As per the Department of Health, UK, these reforms ‘will help to create a world-class NHS that saves thousands more lives every year by freeing up resources to go to the front line, giving professionals power and patients choice, and maintaining the principle that healthcare should be delivered to patients on the basis of need, not their ability to pay’. Global pharmaceutical companies using more ‘health outcomes’ data to set pricing strategies: Some global pharmaceutical companies have already taken pro-active measures on the subject. In early 2009, reported agreements between Sanofi-Aventis, Procter & Gamble and Health Alliance, as well as between Merck and Cigna, vindicate this point. These agreements signify a major shift in the approach of the global pharmaceutical industry to gather and use ‘health outcomes’ data.

In the Sanofi-Aventis/Procter & Gamble-Health Alliance agreement, concerned companies reported to have agreed to reimburse the expenses incurred by the Health Insurance companies for patients suffering from non-spinal bone fracture, while undergoing treatment with their drug Actonel.
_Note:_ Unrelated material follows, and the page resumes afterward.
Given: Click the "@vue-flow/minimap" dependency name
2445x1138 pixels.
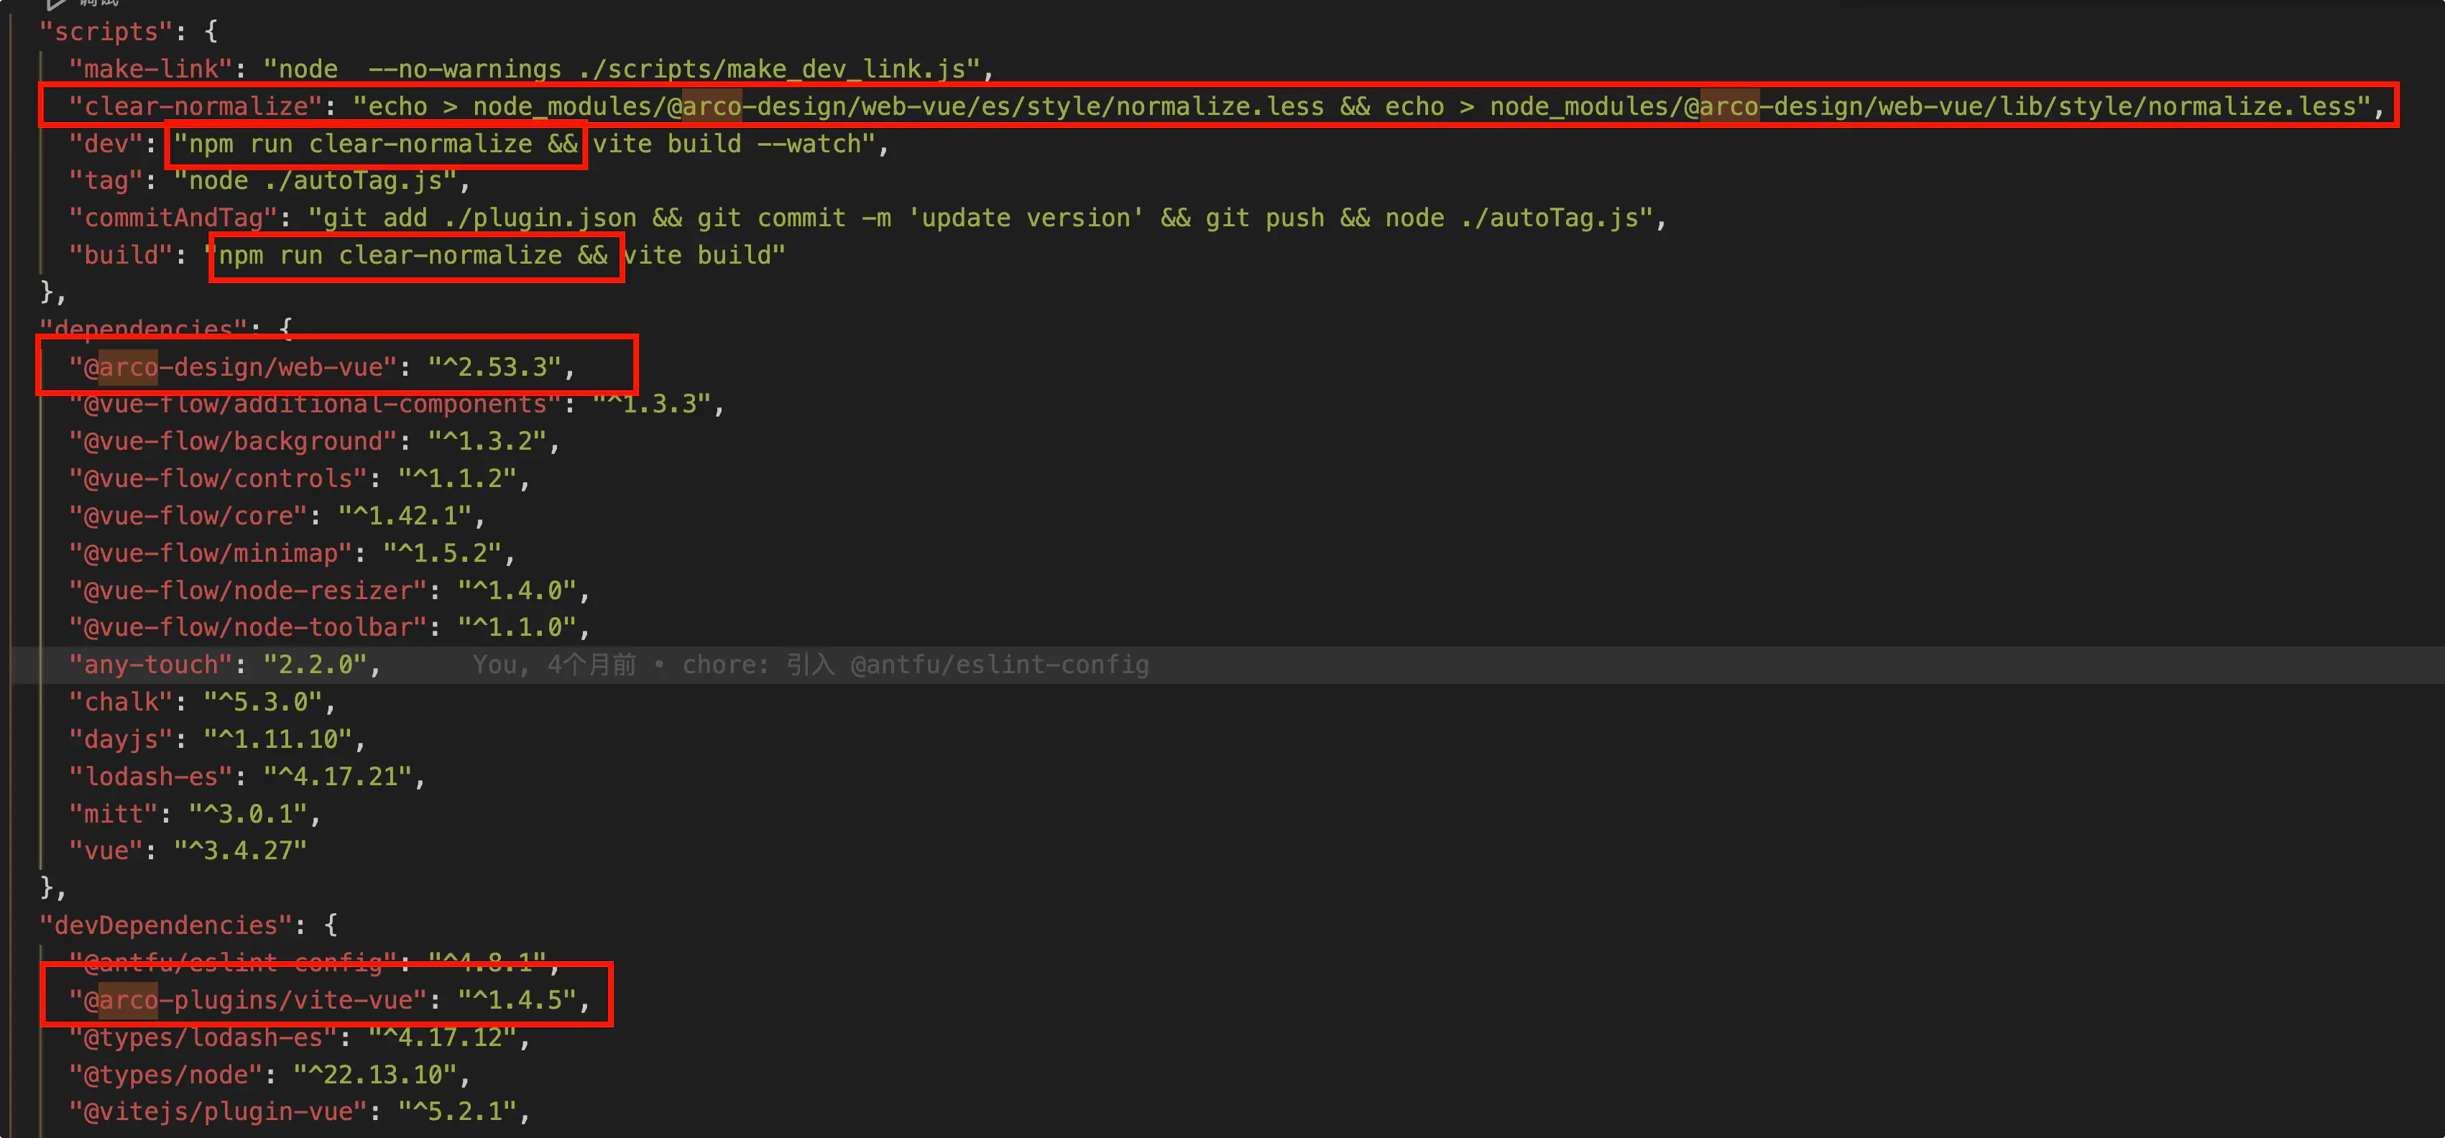Looking at the screenshot, I should point(211,553).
In the Merck/Cigna agreement, Cigna will have the flexibility to price two diabetes drugs based on ‘health outcomes’ data. ‘Outcomes-based’ pricing strategies are expected to become the order of the day, in not too distant future, across the world.

The ground realities in India are very different: Medicines are very important and constitute a significant cost component of modern healthcare systems, globally. In India, overall healthcare system is fundamentally different from many other countries, including China. In many of those countries around 80% of expenses towards healthcare including medicines are reimbursed either by the Governments or through Health Insurance or similar other mechanisms.

However, in India the situation is just the reverse, about 80% of overall healthcare costs including medicines are private or out of pocket expenses incurred by the individuals/families. The corresponding figures for the same in China is 61%,  Sri Lanka 53%, Thailand 31% and Bhutan 29% (Source: TOI, May 8, 2011).

What’s happening in India now?

Currently in India CPP is being followed by the Government for all those pharmaceutical products which are under ‘Price Control’. However, for products which are outside price control, pharmaceutical manufacturers, by and large, follow the TRP model.

National Pharmaceutical Pricing Authority (NPPA) of the country still remains far behind in this respect and is almost groping in the dark to appropriately address this critical issue.

Many believe that NPPA has been taking arbitrary, non-pragmatic, non-transparent and populist pricing decisions since decades and has not been able to improve access to medicines significantly to a vast majority of population of the country even today. A pragmatic and modern approach in this area is the crying need of the time.

Conclusion:

PBP/VBP pricing models will be able to help yielding true benefits to the civil society only when its healthcare system and pharmaceutical coverage are integrated and made universally available to all, without any exception.

In India, before considering this approach, long overdue healthcare reform process should first be initiated to ensure universal healthcare coverage, together with a robust and comprehensive health insurance model for all strata of society, without further delay.

It is widely believed, without universal coverage of healthcare supported by clearly assigned, organized and well-integrated healthcare providers, the use of PBP/VBP models could prove to be counterproductive with further aggravation of inequities and inefficiencies in the healthcare system of the country.

By: Tapan J Ray

Disclaimer: The views/opinions expressed in this article are entirely my own, written in my individual and personal capacity. I do not represent any other person or organization for this opinion.